His words: “Section 39 overwrites most of these draconian laws. It gives protection to journalists to give information, if they are sure about the source. Once you have done your job based on the ethics of the profession, you have a ground to sue. It’s your right that is being violated. Section 22, which is on the ‘Obligation of the Mass Media’ to the public, is absolute. When threatened at any point in time, journalists should report to their organisation.”
Olagunju also raised concerns on Section 39 of the Criminal Law of Lagos State, 2011, noting that the authorities were yet to pay attention to what he described as a funny, retroactive section. The section, he stated, was full of landmines placed for journalists.
He urged media organisations and other affiliated agencies to look into laws that seek to criminalise the work of journalists.
Mr. Mohammed Fawehinmi, Lead Partner, Mohammed Fawehinmi & Co., while corroborating the observations raised by his colleague, stressed that Section 39 was very explicit about fundamental human rights, even as Section 22 made it clear about the press being free to uphold its obligation to the public.
Fawehinmi lamented what he described as a selfish trend among journalism practitioners –journalists don’t bother to investigate the death of fellow journalists.
“Nobody has been tried for attacking or harassing a journalist. It is not the duty of the Nigerian Union of Journalists (NUJ) and other journalism bodies to institute an action that the case of every journalist killed be investigated and the punishment to be meted out. Journalists have to utilise the law that protects them, if not it would be as dead as the paper it is written on. The laws are not sufficient for the protection of our journalists. You must learn to fight for your rights because in this case, only the strong can survive.

··········

* [DIRECTIONS FOR THIS TASK]: Extract the passage on journalists and the law from "He urged media" to "to the public.". The lines below are separate material, unconnected to the passage on journalists and the law.

··········

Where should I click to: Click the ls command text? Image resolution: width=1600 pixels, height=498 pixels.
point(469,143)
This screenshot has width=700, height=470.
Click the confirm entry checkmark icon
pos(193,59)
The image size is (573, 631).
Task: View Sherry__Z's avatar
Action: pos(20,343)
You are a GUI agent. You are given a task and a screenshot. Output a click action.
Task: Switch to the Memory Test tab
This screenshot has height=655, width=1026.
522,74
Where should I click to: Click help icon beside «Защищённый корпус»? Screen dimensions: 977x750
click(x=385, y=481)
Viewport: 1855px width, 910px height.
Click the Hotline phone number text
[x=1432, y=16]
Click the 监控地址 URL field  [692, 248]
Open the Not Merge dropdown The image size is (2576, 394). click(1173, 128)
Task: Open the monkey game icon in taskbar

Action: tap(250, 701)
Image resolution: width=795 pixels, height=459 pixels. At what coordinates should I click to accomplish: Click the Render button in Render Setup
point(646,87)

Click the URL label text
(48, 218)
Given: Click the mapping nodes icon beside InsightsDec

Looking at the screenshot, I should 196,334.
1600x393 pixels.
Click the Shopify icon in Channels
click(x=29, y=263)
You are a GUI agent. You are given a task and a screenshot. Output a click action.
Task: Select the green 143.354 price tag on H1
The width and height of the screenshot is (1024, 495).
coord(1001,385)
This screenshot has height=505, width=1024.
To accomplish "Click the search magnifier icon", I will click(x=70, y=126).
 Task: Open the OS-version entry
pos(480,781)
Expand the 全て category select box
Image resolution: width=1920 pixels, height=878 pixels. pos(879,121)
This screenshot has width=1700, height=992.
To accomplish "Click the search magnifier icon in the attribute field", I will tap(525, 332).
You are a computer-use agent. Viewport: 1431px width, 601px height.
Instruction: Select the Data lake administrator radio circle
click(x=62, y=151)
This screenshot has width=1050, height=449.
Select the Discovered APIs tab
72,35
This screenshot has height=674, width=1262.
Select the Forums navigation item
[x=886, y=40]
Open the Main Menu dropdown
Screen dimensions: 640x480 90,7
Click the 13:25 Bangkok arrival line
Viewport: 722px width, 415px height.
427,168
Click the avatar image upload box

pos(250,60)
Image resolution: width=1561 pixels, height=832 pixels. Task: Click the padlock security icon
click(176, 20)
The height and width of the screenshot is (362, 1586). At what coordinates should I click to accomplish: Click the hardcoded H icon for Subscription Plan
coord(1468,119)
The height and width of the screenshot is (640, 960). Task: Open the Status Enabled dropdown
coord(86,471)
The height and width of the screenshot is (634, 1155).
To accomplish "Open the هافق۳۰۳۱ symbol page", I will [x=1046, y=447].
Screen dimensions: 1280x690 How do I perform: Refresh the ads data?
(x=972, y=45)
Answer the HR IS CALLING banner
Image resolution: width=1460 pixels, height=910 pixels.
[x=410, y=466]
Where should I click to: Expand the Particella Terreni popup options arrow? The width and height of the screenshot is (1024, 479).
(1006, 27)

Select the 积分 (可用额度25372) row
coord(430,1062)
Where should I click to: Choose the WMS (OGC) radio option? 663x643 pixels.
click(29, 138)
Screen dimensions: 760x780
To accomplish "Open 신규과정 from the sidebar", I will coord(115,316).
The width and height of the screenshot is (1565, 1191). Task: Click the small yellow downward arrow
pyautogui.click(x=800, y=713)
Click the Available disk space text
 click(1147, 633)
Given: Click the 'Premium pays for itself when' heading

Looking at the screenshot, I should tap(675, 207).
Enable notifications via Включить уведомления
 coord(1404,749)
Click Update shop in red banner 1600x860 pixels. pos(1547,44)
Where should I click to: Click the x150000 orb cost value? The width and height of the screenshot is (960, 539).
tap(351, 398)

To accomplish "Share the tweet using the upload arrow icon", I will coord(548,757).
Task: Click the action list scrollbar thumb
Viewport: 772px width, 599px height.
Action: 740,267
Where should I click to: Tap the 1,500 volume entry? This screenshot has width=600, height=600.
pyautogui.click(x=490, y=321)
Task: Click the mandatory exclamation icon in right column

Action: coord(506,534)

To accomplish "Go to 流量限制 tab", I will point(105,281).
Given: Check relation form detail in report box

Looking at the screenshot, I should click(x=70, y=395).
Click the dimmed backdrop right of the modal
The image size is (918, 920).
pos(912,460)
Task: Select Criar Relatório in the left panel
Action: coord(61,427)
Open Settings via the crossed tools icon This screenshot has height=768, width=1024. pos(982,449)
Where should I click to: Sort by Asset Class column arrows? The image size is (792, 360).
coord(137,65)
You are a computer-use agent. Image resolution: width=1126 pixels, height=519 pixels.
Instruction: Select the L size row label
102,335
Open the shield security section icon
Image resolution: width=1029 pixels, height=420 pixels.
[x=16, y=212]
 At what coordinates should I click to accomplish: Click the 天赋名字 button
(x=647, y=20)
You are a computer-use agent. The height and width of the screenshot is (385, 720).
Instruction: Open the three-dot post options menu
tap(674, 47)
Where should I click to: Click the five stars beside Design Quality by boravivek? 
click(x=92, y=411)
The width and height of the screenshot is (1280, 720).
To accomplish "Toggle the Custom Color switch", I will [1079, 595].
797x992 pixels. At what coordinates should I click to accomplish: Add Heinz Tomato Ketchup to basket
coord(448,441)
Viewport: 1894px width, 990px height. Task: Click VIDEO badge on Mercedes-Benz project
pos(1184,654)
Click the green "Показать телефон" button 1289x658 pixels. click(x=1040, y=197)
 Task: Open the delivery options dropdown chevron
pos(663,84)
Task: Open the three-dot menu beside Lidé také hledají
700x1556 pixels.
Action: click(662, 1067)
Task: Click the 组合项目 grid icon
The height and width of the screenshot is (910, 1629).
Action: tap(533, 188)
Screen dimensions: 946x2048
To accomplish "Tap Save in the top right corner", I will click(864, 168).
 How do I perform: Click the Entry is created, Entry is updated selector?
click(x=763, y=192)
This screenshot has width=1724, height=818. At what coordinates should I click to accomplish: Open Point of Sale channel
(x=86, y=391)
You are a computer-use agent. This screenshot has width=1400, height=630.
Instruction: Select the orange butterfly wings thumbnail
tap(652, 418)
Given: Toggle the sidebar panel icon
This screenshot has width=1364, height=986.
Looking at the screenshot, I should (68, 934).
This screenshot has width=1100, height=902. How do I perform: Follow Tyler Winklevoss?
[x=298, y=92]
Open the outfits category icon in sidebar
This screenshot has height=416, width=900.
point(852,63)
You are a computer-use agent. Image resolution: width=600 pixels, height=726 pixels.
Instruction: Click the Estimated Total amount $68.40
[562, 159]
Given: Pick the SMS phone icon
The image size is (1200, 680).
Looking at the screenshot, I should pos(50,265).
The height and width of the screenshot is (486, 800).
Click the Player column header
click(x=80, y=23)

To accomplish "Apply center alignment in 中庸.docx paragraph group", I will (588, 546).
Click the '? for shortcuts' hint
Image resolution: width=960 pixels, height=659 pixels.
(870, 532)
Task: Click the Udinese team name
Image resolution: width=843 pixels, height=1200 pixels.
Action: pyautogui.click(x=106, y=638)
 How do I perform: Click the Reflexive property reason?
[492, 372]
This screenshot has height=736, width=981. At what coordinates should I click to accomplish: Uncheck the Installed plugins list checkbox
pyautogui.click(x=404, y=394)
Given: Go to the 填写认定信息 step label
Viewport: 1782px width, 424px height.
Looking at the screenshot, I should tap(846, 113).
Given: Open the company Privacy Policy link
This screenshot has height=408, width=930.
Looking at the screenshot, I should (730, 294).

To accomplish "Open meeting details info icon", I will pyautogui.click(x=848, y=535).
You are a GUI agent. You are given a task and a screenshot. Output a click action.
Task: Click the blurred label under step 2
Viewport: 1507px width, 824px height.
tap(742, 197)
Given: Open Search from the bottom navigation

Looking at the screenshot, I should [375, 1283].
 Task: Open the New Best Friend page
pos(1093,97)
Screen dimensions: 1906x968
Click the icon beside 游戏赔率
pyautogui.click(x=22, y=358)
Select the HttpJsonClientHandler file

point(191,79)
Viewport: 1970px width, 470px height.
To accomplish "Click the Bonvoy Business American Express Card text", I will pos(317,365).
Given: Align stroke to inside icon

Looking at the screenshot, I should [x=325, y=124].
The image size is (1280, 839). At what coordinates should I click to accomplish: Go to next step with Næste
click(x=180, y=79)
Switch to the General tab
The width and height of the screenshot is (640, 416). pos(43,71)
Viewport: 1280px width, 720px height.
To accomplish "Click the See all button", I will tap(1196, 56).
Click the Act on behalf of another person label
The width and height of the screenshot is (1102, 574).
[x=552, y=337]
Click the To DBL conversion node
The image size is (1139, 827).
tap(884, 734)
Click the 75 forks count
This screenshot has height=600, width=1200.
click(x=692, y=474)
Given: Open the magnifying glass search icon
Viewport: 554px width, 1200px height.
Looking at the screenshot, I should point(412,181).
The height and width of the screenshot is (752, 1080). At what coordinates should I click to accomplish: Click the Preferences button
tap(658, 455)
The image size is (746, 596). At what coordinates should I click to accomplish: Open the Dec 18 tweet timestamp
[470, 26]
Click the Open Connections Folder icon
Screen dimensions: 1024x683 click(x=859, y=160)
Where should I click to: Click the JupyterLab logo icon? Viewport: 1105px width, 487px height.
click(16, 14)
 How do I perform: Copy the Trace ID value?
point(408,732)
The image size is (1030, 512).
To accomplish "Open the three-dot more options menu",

··········

* [EXPECTED ANSWER]:
He urged media organisations and other affiliated agencies to look into laws that seek to criminalise the work of journalists.
Mr. Mohammed Fawehinmi, Lead Partner, Mohammed Fawehinmi & Co., while corroborating the observations raised by his colleague, stressed that Section 39 was very explicit about fundamental human rights, even as Section 22 made it clear about the press being free to uphold its obligation to the public.